Itens armazenados
=======

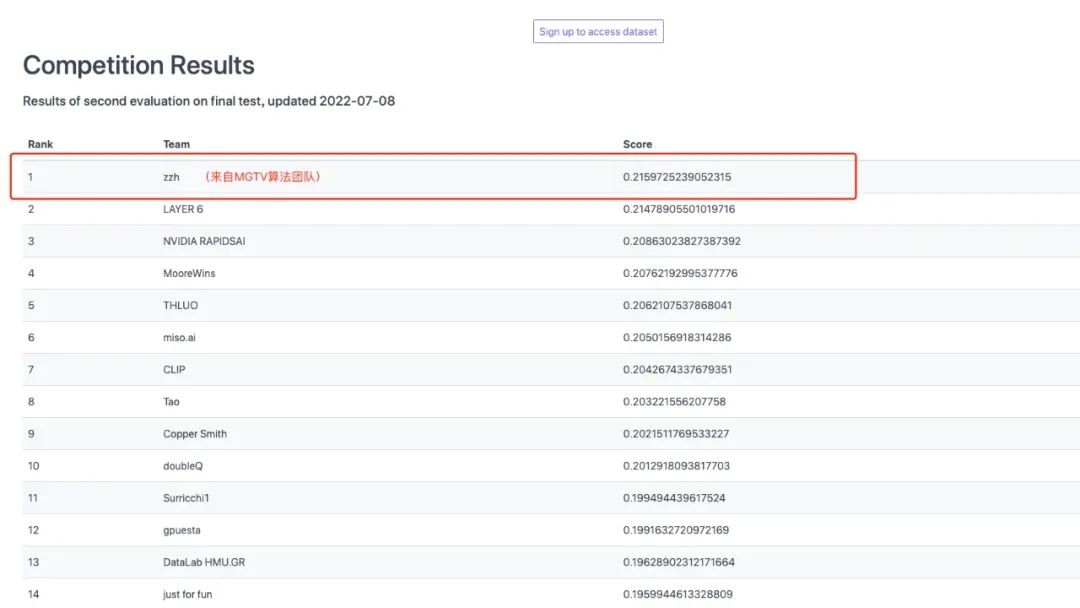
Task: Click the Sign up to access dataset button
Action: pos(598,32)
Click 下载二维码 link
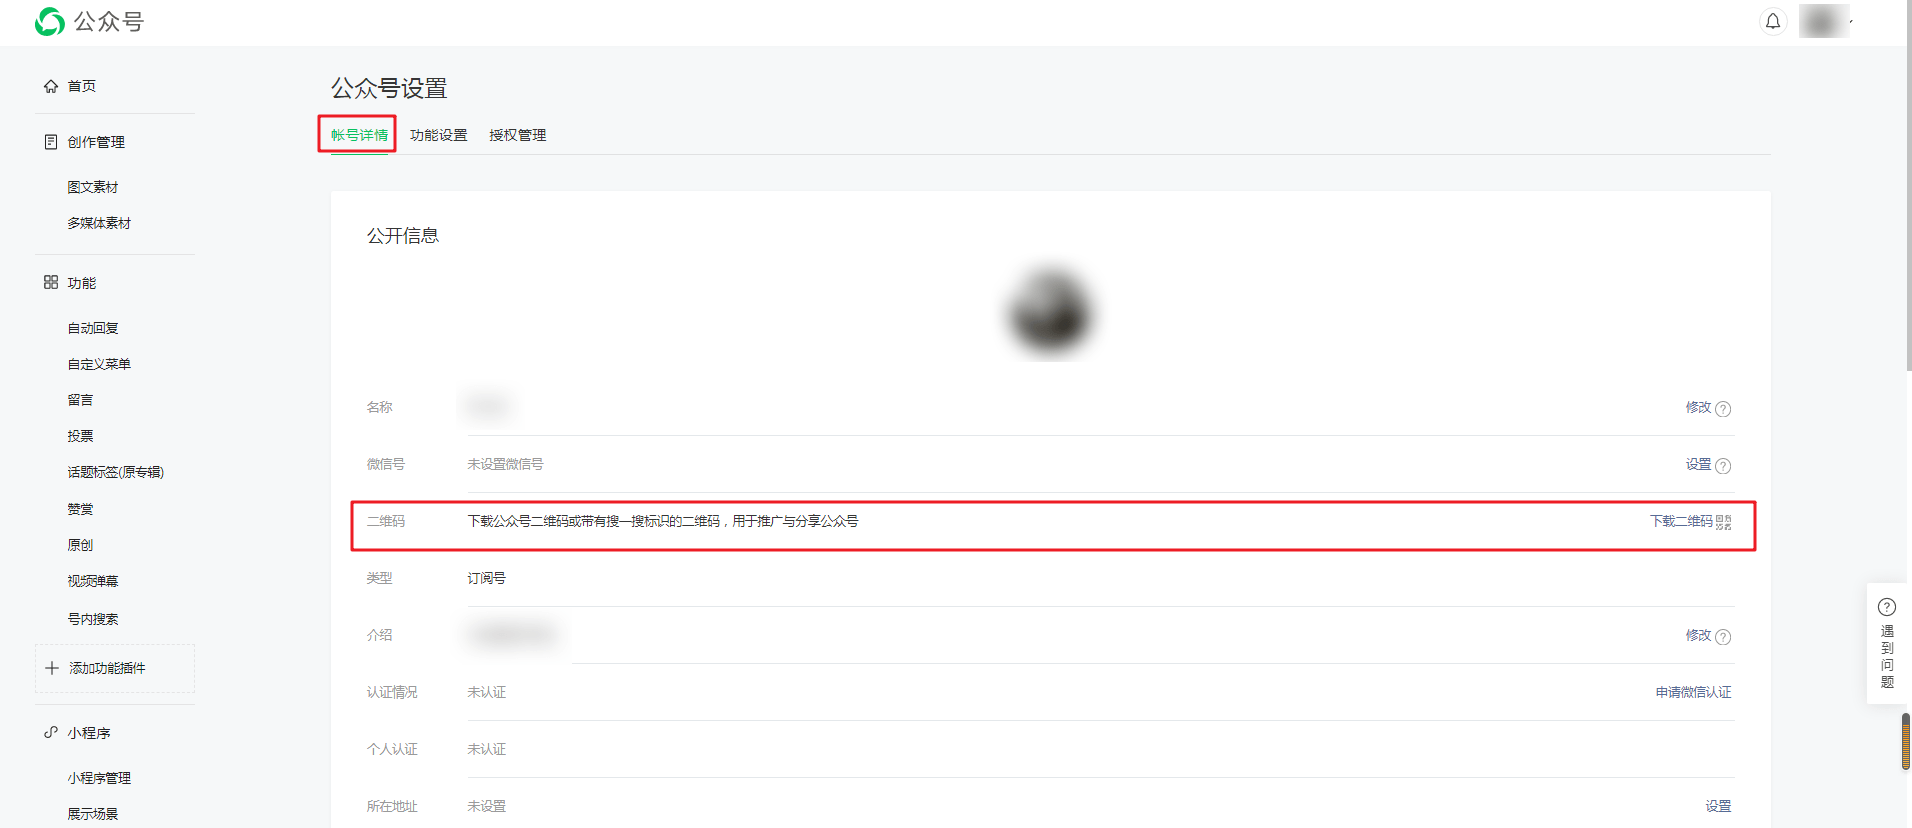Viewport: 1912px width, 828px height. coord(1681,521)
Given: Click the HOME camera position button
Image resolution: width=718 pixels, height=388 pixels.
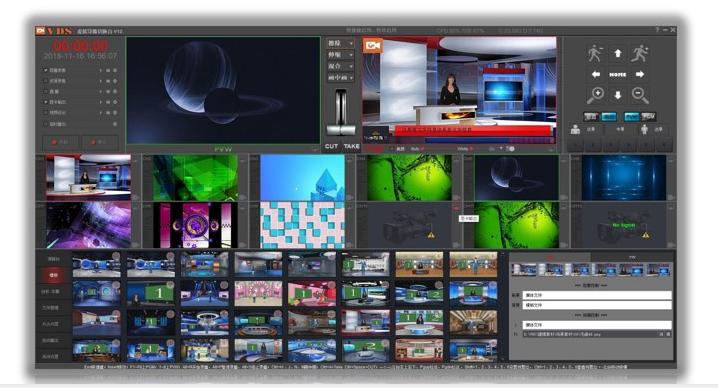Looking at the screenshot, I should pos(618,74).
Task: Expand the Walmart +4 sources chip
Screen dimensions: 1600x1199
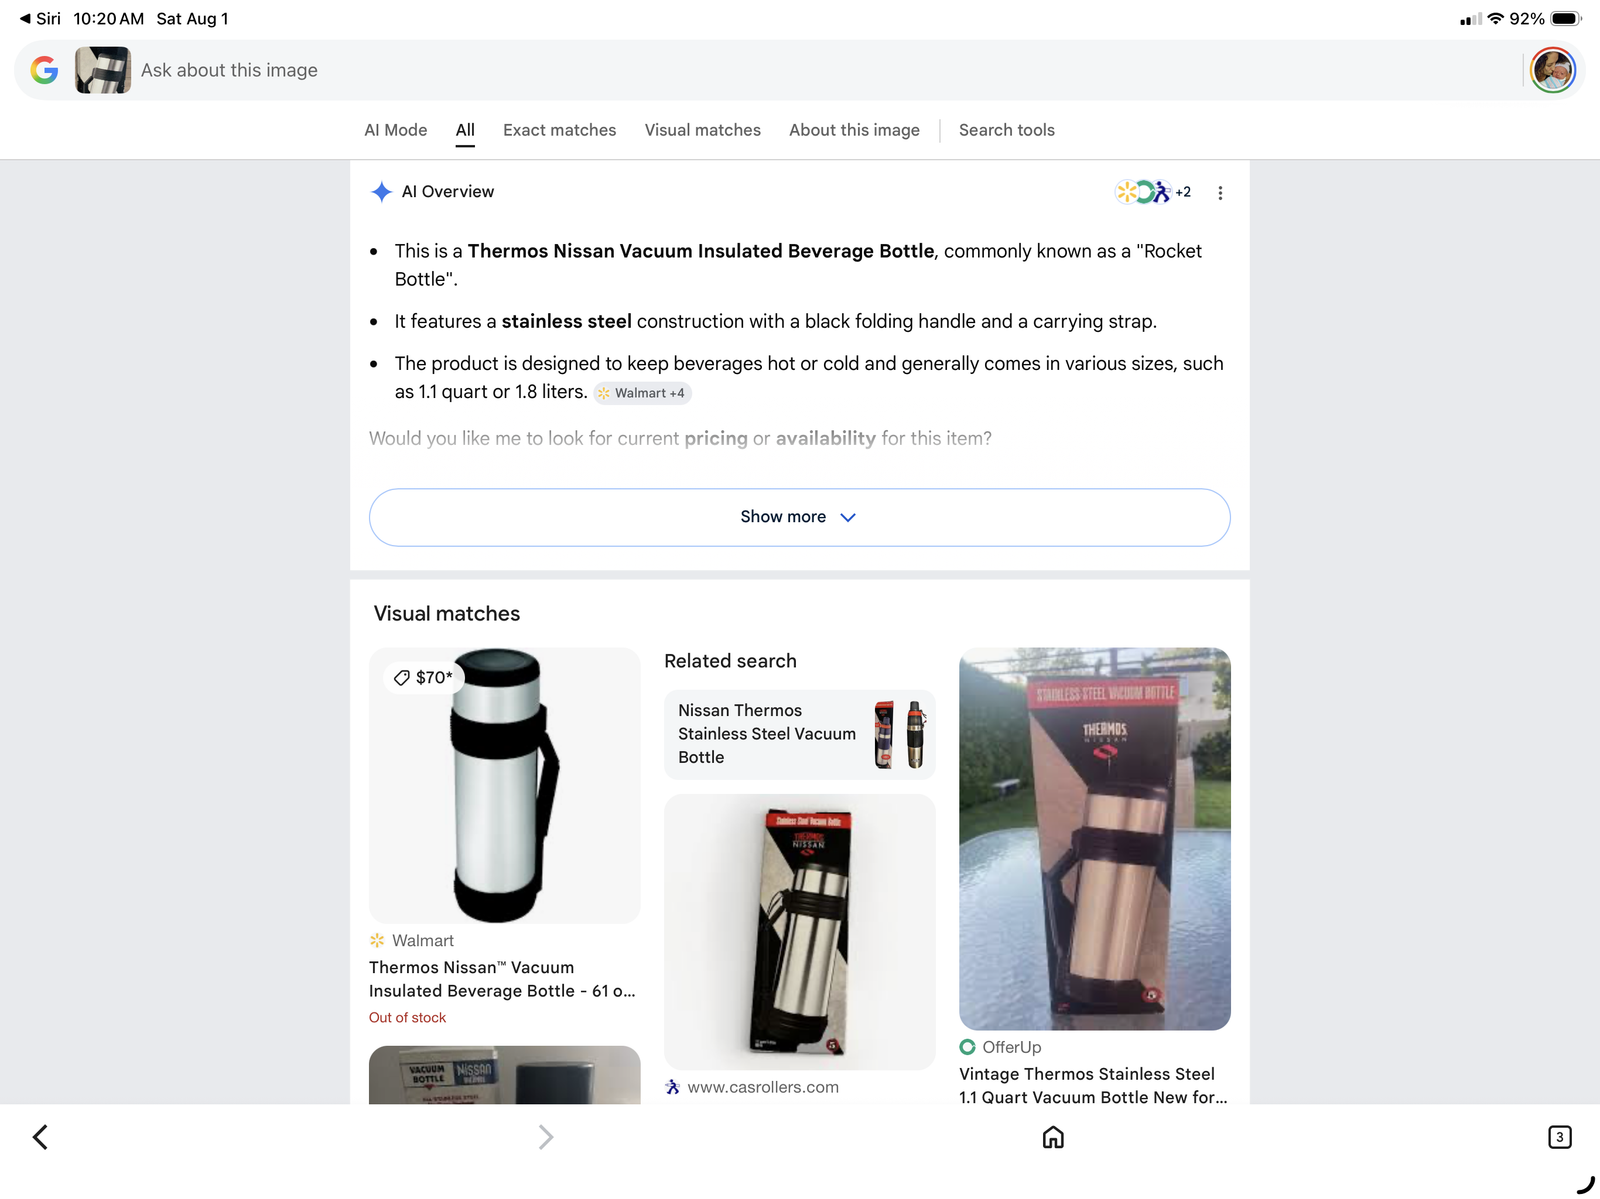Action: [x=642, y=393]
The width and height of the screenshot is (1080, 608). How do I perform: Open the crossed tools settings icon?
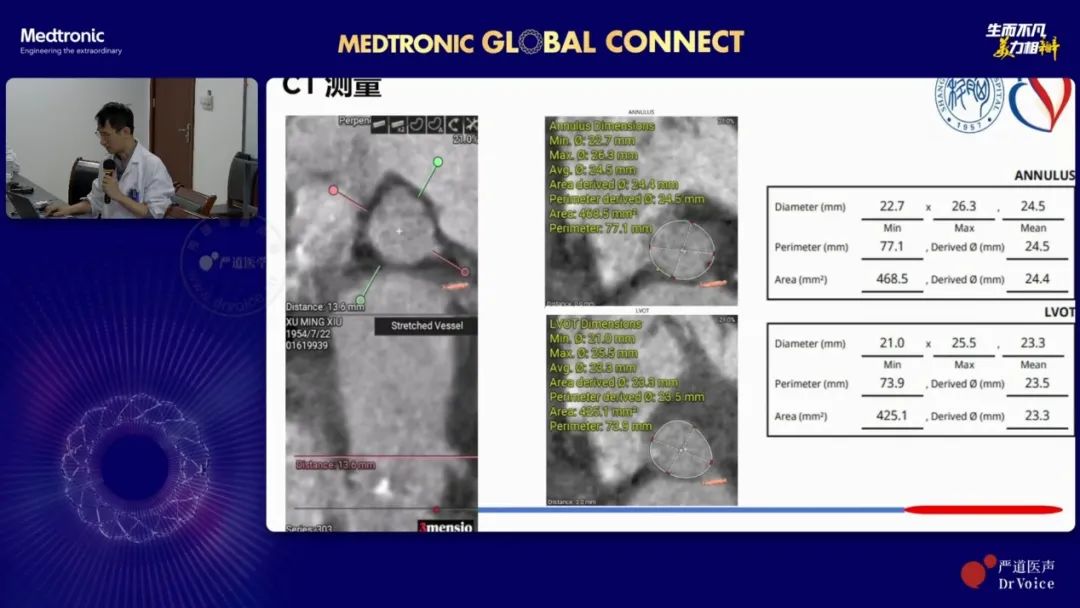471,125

=======

O que fazer
Você pode converter todos os itens acima em uma tabela Markdown com as colunas Nº e Conteúdo, uma linha numerada por linha de texto e sem as linhas em branco? Deixe as imagens de fora da resposta.

Exercício resolvido
| Nº | Conteúdo |
|---|---|
| 1 | Task: Click the Sign up to access dataset button |
| 2 | Action: pos(598,32) |
| 3 | Click 下载二维码 link |
| 4 | Viewport: 1912px width, 828px height. coord(1681,521) |
| 5 | Given: Click the HOME camera position button |
| 6 | Image resolution: width=718 pixels, height=388 pixels. |
| 7 | Looking at the screenshot, I should pos(618,74). |
| 8 | Task: Expand the Walmart +4 sources chip |
| 9 | Screen dimensions: 1600x1199 |
| 10 | Action: [x=642, y=393] |
| 11 | The width and height of the screenshot is (1080, 608). How do I perform: Open the crossed tools settings icon? |
| 12 | 471,125 |